The Kerala high court (HC) had rejected her anticipatory bail plea on July 24.

“It is an obscenity. And you are spreading it. It will leave a very bad taste,” Justice Mishra said.

Senior counsel Gopal Sankaranarayanan, who appeared on behalf of Fathima, pointed out that provisions relating to child pornography have been invoked against her and not obscenity.

“How can it be child pornography? The children are fully clothed,” he submitted.

He argued that the petitioner is not someone, who will abscond, and there was no requirement of custodial interrogation.

The bench, however, dismissed the case stating the offences against the accused are prima facie made out.

Fathima, in her petition, had contended that female nudity, per se, will not constitute obscenity and children painting on their mother’s body cannot be construed as child abuse.

“The petitioner, while being semi-nude, has allowed her body to be used as a canvas for her children to paint on and there can probably be nobody, except a pervert, who would be aroused to sexual desire by seeing the nature of the work,” advocate Renjith Marar argued.

Her message, accompanying the uploaded edited video, illustrated that she intended to normalise the female form for her children and not allow distorted ideas about sexuality to pervade their mind, Fathima submitted.

“The petitioner feels that she should teach sex education to her children. For that purpose, she asks her children to paint on her semi-nude body and then uploading the same on social media. I am not in a position to agree with the petitioner that she should teach sex education to her children in this manner,” the Kerala HC had said in its order.

She also cited two SC judgments in this regard to buttress her case.

The first was the 2014 judgment in Aveek Sarkar v. State of West Bengal in which the top court held that a photograph, taken by a father of his semi-nude daughter and nude son-in-law in black and white, respectively, was intended to convey an anti-apartheid message and cannot be dubbed obscene.

The second judgment referred to Bobby Art International v. Om Pal, or, what is famously known as the Bandit queen case.

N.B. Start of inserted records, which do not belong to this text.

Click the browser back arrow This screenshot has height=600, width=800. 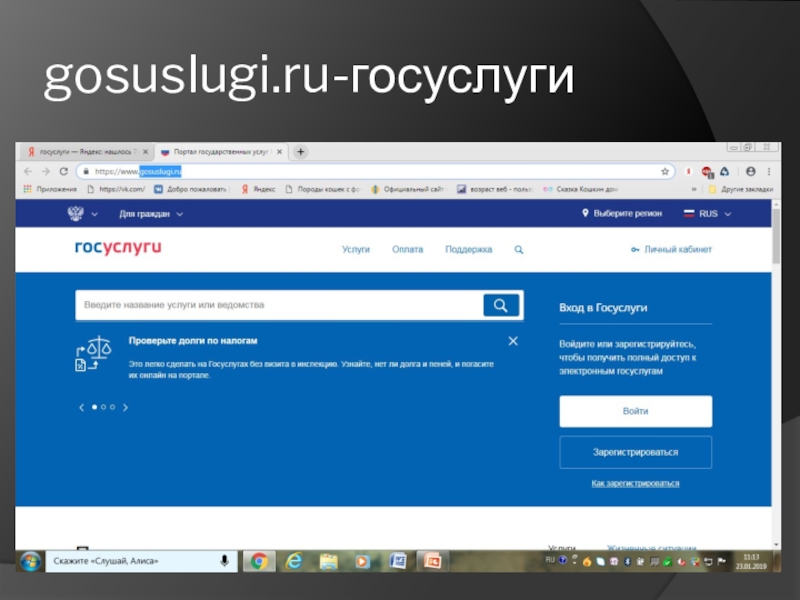28,172
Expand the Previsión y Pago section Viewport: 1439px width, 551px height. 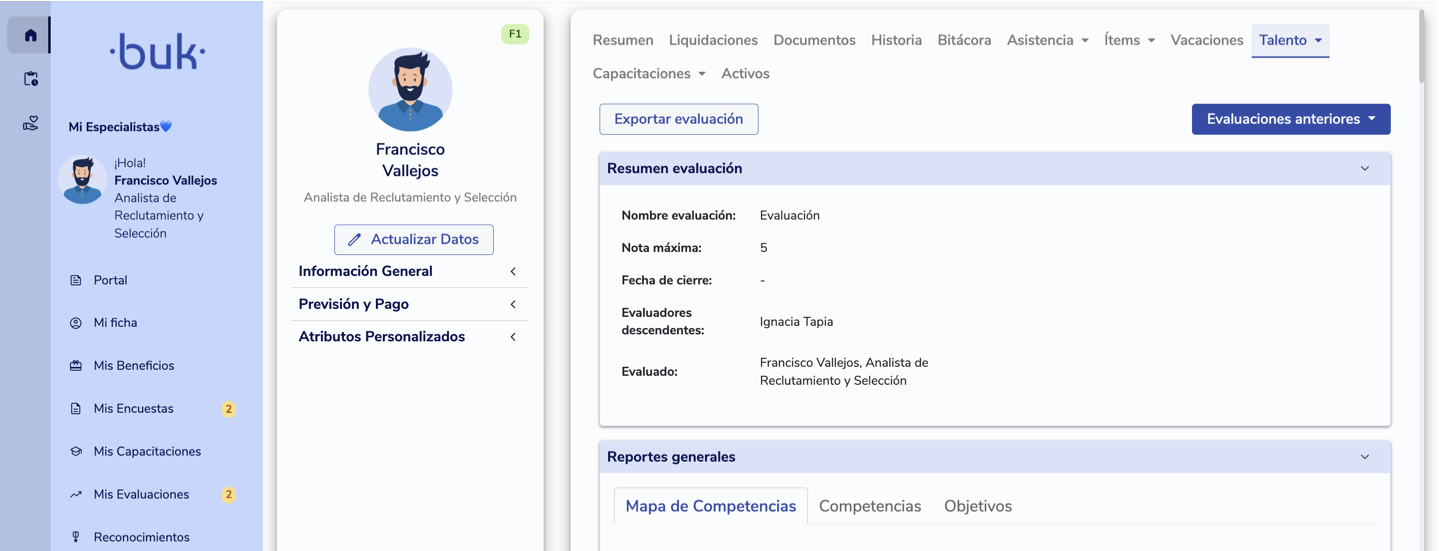point(410,304)
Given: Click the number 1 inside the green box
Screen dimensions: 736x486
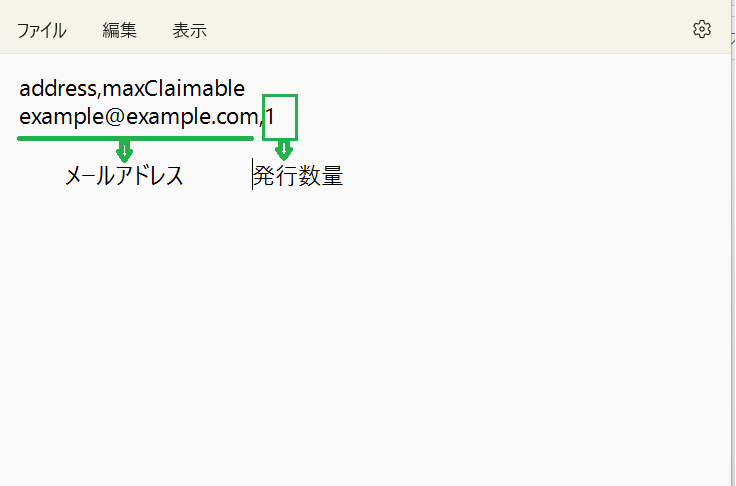Looking at the screenshot, I should tap(270, 116).
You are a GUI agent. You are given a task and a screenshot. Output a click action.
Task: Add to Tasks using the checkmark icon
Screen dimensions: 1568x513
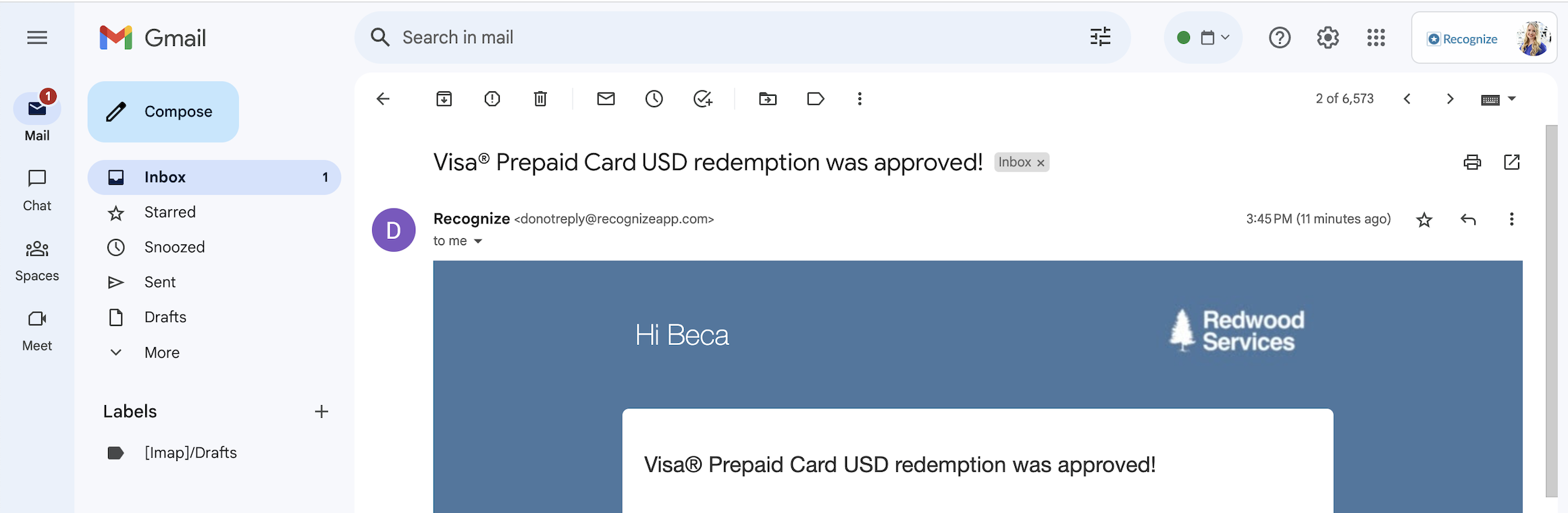click(703, 99)
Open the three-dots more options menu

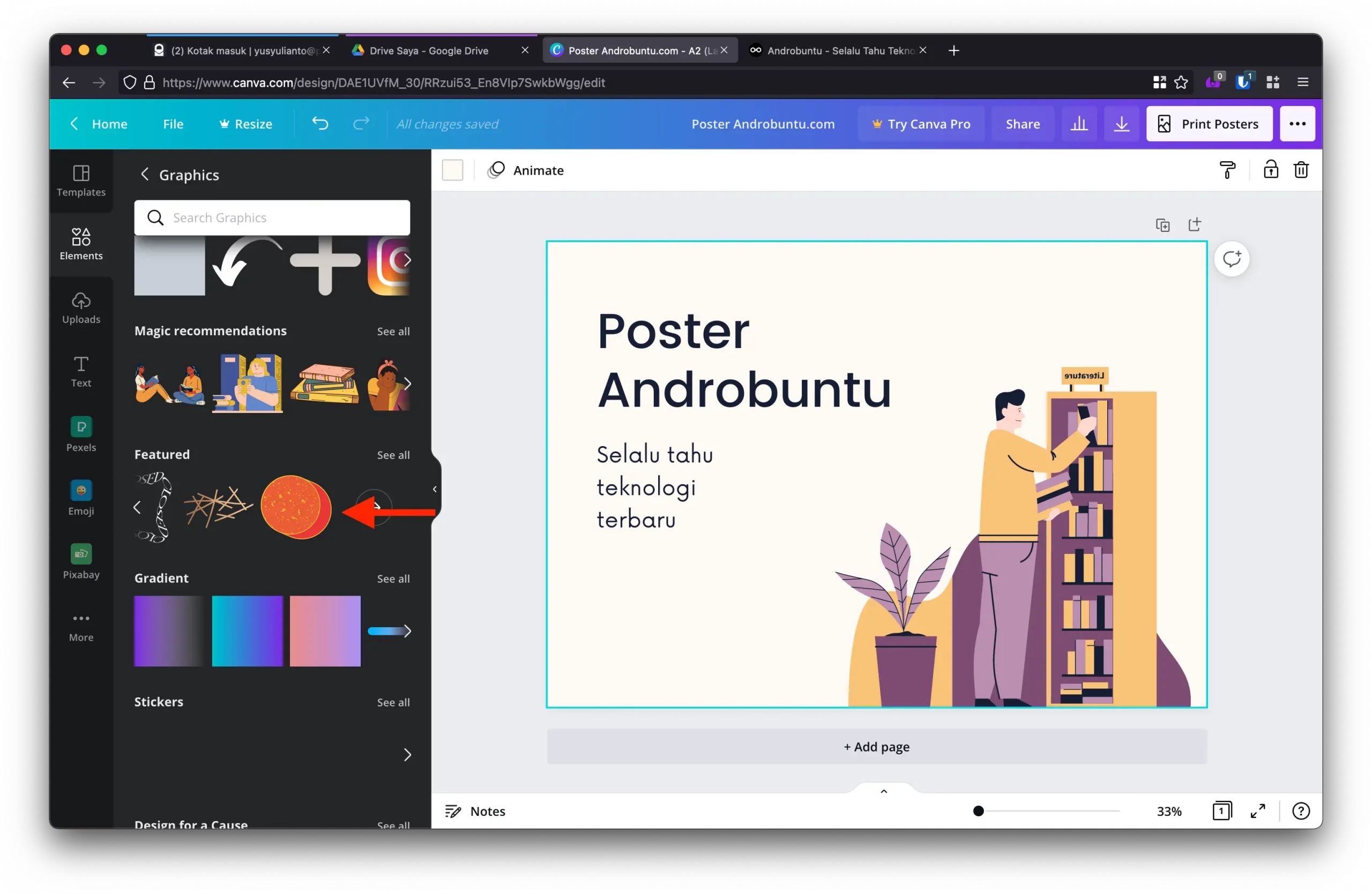pos(1297,124)
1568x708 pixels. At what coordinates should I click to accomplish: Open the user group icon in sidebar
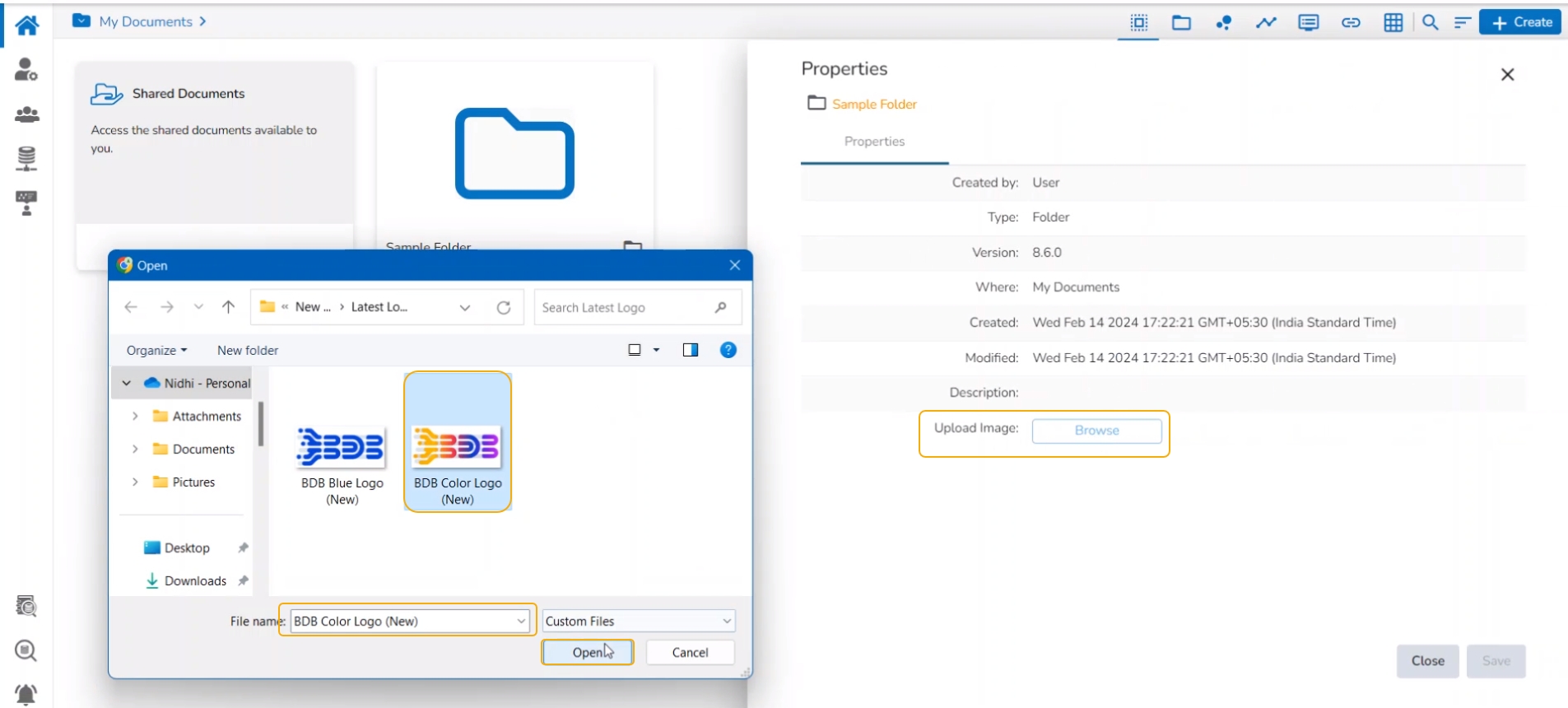[x=26, y=114]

In this case, the movie, Bandit Queen, which depicted the life of bandit-turned-politician late Phoolan Devi, had nude scenes. The apex court, however, held that nudity in the movie was not intended to arouse carnal desires, but should be considered in the context of the story and the situation in the movie.

“Goddesses in Kerala are frequently depicted in idols and murals with bare breasts. When one prays at a temple, the feeling is not of sexual arousal, but one of divinity. The body painting of men is part of pulikali (a popular folk dance, where men dance with their bodies painted with tigers and leopard prints). It cannot suddenly become obscene, when the same is done on a woman,” the plea stated.

Earlier, Fathima had courted controversy, when she attempted to enter the Sabarimala temple in 2018 after the SC had struck down a law prohibiting entry of women, aged between 10 and 50 years,

in the hilltop shrine in Kerala’s Pathanamthitta district.

She had to abandon her journey following massive protests by a mob, who had blocked her entry to the sacred shrine.